Often students come in to be evaluated for “pink eye”…but what does it mean if you have redness, irritation, and/or crusty eye(s)?
And what do you need to do??????
Why is my eye red?
- Although there is more than one cause of a red eye, the most common cause is conjunctivitis. Conjunctivitis, also known as pink eye, is a common eye condition that affects both children and adults. It is caused by inflammation of the conjunctiva which makes the blood vessels visible giving the eye a red/pink appearance.
I woke up and my eye was crusted shut. I need an antibiotic right?
- Actually, most cases of conjunctivitis are caused by a virus. The most common virus to cause conjunctivitis is the adenovirus which also causes the common cold. Antibiotics will only treat conjunctivitis if it is caused by bacteria. It is more likely to be bacterial if you only have symptoms in one eye and you have thick yellow, white or green eye discharge that recurs throughout the day. Conjunctivitis can also be caused by allergies and irritants.

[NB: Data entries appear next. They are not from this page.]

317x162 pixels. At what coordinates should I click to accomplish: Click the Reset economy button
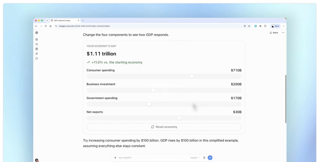click(x=164, y=127)
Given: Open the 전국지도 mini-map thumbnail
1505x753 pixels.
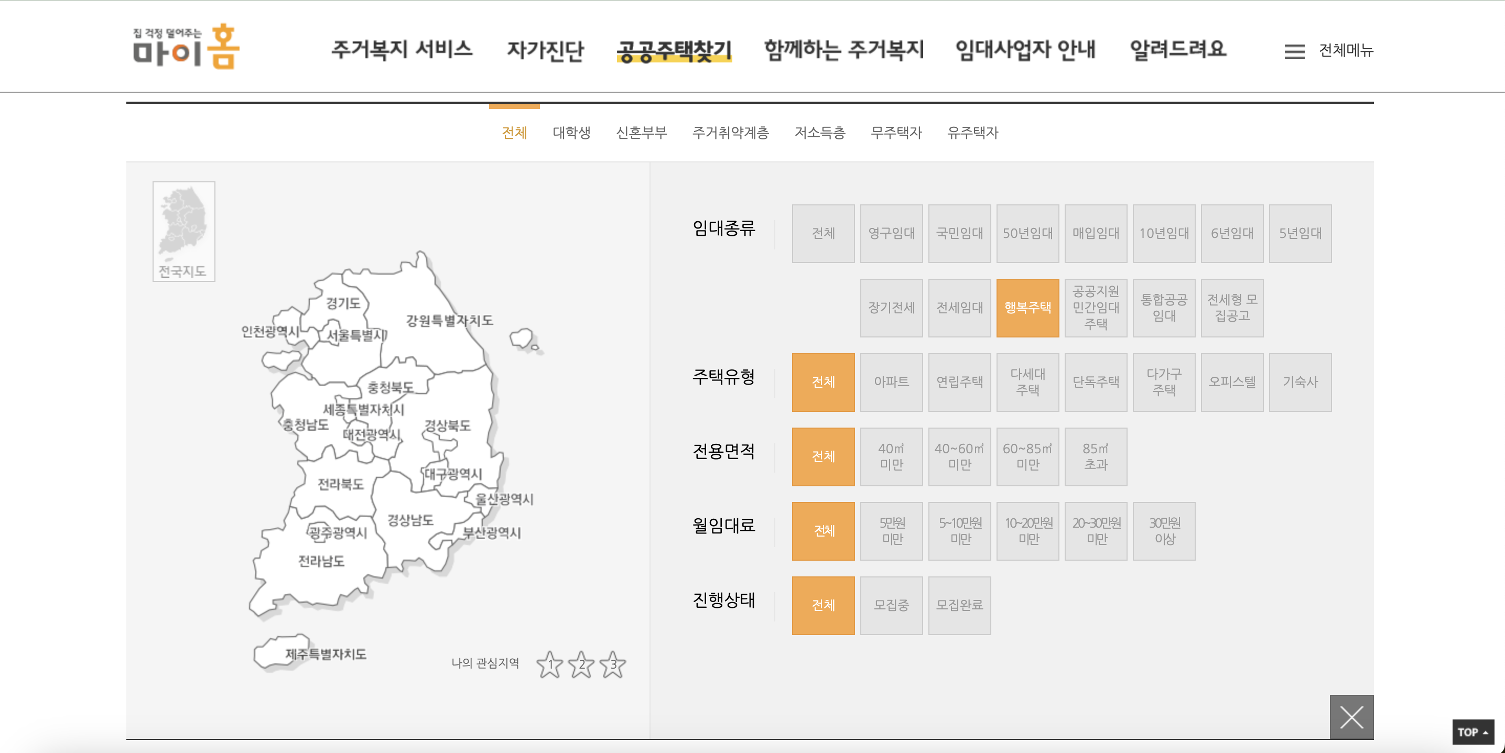Looking at the screenshot, I should 183,232.
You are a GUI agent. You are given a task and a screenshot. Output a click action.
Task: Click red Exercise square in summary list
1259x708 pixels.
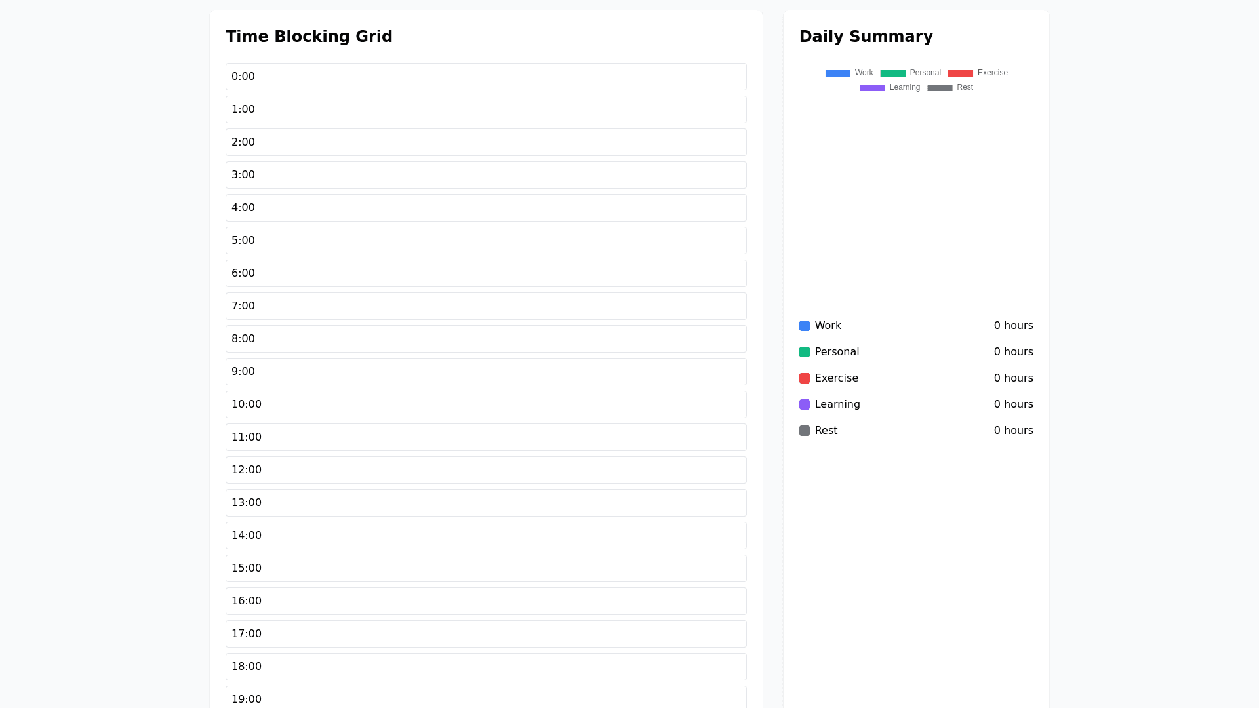pos(805,378)
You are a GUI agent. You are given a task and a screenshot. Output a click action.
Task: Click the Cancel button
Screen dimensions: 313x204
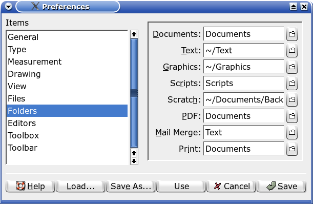(231, 186)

Do I need to see a healthcare provider?
- You should seek care if you wear contacts, have moderate to severe pain, sensitivity to light, blurred vision, intense redness, weakened immune system, symptoms that do not improve, symptoms that worsen, or if you have a pre-existing eye condition. You can make an appointment at Student Health Services online, by phone, or in person to have your eye evaluated.
Are there any treatments I can try at home?
- If you do not have the symptoms listed above, there are a few things you can try to relieve your symptoms including over the counter (OTC) antihistamine/decongestant eye drops, OTC eye lubricant drops and warm or cold compresses. The OTC eye drops can be picked up without a prescription at any pharmacy including the pharmacy at Student Health. You should also avoid wearing contacts until your symptoms have resolved.
Can I still go to class?
- Absolutely! Even though it is very contagious if it is caused by a virus or bacteria, you can prevent spreading it your peers with good hand hygiene. It is spread by direct contact, contact with secretions, or contact with contaminated objects/surfaces. Avoid touching and rubbing your eyes. Frequently wash your hands with soap and warm water or an alcohol-based hand sanitizer. Avoid sharing makeup and eyeglasses.